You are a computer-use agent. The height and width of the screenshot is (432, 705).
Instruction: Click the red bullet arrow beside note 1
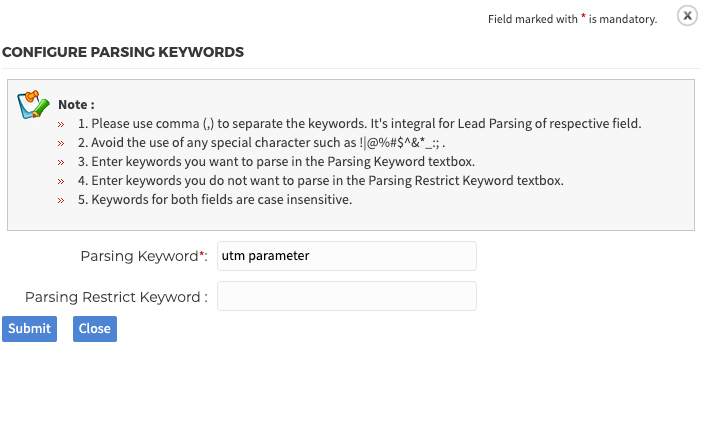pos(61,125)
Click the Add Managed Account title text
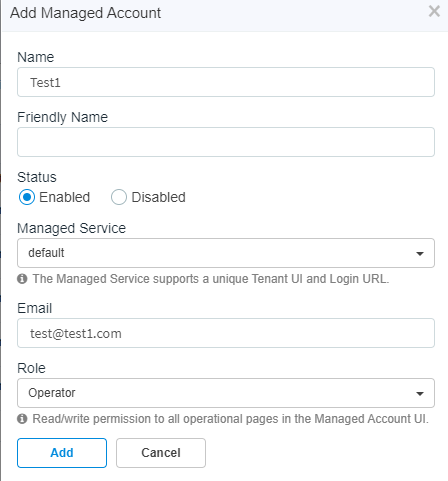The width and height of the screenshot is (448, 481). tap(86, 13)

********************

• WHAT TO WORK ON: Edit the lines above so that every instance of "Click" reads "Select", with all other text unchanged. Omit the pictures from your answer.

• ANSWER FOR THIS EXERCISE:
You are a computer-use agent. The height and width of the screenshot is (432, 705).
Instruction: Select the red bullet arrow beside note 1
pos(61,125)
Select the Add Managed Account title text
The width and height of the screenshot is (448, 481). tap(86, 13)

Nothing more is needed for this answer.